I do not intend this post to serve as a pro/con statement about church attendance. I do accept, however, that my experience resembles the suffering called "special person" by Tara Brach. In her book True Refuge she describes the attitude of special person as someone with strong desires to be in charge, to be looked up to, to be revered. When It becomes a near obsession, it creates separation from others and eventually a form of emotional emptiness. Much of this attitude led to my initial desire to enter ministry and still fuels a lot of my professional goals. To be clear, I am not saying aspiring to or even holding leadership or authority positions are wrong, per se, or that this special person suffering is only found in church communities. It just happens to be were it first awakened in me. Regardless of the cause, I think we could be better served by examining the motivations we have for wanting (or needing) that kind of attention.
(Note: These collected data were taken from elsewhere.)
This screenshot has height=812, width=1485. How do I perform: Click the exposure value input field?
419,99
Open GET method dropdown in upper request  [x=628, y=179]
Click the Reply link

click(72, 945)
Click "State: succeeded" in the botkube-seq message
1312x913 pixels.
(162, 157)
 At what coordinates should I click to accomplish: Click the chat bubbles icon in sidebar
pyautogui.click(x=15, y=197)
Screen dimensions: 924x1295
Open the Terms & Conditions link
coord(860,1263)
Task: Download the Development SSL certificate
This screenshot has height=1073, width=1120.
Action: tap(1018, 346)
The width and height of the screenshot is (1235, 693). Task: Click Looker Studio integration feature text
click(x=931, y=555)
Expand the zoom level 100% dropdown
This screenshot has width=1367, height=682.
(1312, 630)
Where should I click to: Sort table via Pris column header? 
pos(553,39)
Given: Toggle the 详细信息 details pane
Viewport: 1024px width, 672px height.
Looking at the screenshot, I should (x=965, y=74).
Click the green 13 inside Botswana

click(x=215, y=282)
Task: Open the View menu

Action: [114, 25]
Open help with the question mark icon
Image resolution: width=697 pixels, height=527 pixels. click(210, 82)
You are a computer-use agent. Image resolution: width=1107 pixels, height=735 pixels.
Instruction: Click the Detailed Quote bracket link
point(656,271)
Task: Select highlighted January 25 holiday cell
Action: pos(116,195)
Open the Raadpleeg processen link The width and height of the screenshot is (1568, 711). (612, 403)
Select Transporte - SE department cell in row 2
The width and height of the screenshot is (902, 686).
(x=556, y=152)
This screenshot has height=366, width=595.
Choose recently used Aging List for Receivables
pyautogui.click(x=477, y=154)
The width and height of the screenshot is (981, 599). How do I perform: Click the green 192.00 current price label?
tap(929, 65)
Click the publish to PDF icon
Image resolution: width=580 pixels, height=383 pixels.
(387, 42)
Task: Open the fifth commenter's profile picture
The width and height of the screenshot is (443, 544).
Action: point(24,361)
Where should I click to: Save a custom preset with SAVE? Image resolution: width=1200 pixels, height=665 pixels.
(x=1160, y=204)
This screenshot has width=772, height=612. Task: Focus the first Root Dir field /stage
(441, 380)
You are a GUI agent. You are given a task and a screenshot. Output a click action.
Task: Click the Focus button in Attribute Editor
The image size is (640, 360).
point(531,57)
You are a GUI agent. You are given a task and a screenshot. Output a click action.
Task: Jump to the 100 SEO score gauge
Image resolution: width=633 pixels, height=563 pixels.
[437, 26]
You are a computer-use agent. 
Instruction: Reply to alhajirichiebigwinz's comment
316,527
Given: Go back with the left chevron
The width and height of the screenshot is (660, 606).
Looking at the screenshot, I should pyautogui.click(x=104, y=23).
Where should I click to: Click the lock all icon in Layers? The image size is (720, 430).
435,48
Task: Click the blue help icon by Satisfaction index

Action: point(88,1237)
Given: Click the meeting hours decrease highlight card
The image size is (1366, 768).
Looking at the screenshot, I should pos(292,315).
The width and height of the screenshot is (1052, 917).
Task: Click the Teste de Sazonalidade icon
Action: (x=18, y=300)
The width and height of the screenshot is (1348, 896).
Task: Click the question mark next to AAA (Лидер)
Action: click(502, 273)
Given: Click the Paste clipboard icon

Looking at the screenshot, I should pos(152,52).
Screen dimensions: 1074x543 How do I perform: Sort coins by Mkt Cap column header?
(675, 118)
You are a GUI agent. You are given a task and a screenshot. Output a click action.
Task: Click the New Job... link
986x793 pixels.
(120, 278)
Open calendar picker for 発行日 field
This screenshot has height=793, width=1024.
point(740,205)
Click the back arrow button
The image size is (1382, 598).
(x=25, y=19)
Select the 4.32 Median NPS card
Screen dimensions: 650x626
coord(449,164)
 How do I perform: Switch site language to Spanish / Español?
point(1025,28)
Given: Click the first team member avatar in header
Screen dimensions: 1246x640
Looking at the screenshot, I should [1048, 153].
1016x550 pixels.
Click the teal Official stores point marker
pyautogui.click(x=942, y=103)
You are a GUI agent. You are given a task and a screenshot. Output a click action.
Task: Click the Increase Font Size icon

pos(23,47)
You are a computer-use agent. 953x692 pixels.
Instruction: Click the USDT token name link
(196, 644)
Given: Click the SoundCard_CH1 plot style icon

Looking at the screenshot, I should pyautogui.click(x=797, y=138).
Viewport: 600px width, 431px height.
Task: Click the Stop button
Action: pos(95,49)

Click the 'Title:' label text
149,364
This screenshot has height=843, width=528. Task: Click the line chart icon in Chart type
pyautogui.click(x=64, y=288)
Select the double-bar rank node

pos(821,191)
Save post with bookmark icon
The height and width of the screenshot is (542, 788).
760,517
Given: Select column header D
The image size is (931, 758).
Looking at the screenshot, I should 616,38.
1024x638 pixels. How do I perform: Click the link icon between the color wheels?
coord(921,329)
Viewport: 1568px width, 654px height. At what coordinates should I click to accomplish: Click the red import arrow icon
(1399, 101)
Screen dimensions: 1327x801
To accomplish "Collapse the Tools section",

I once heard a retired CEO answer the question "what was the biggest adjustment to your retirement?" His answer was "accepting that my phone had stopped ringing." This leader acknowledged that we can unconsciously build a career that makes the approval of others the mirror in which we see ourselves. When that mirror leaves, loneliness is what enters. The special person suffering comes from the separation and need for protection that it creates. If we are what other people say we are; then what people think and say of us must be guarded. Handing over control of your self understanding is a recipe for misery.
One challenging mediation I have been doing for a couple of weeks is called "I am." It lasts fifteen minutes and involves you mentally repeating "I am" while not filling in the blank that follows the phrase. As thoughts come and go, my role is to gently return to the mantra without resisting any intrusive thoughts. Its goal is to help you connect to your fundamental state of being. In a cosmic sense, its like filing out a bio and listing occupation as "here" or "being." This grounded look at existence takes a lot of work. I can't help but think it would matter a great deal to those suffering from the endless and dependent feedback loop of special person. After all, the most special people I have known have three things in common: comfort with self, a relative awareness of their deepest needs, and a developed sense of inner refuge that grounds them.
This week's practice is to meet the desire for validation with a repetition of "I am". Finding our deeply (often ignored) sense of being is the connection to truly living in the present. This sense of being is independent of our circumstances and I welcome it as foundation to my inner refuge.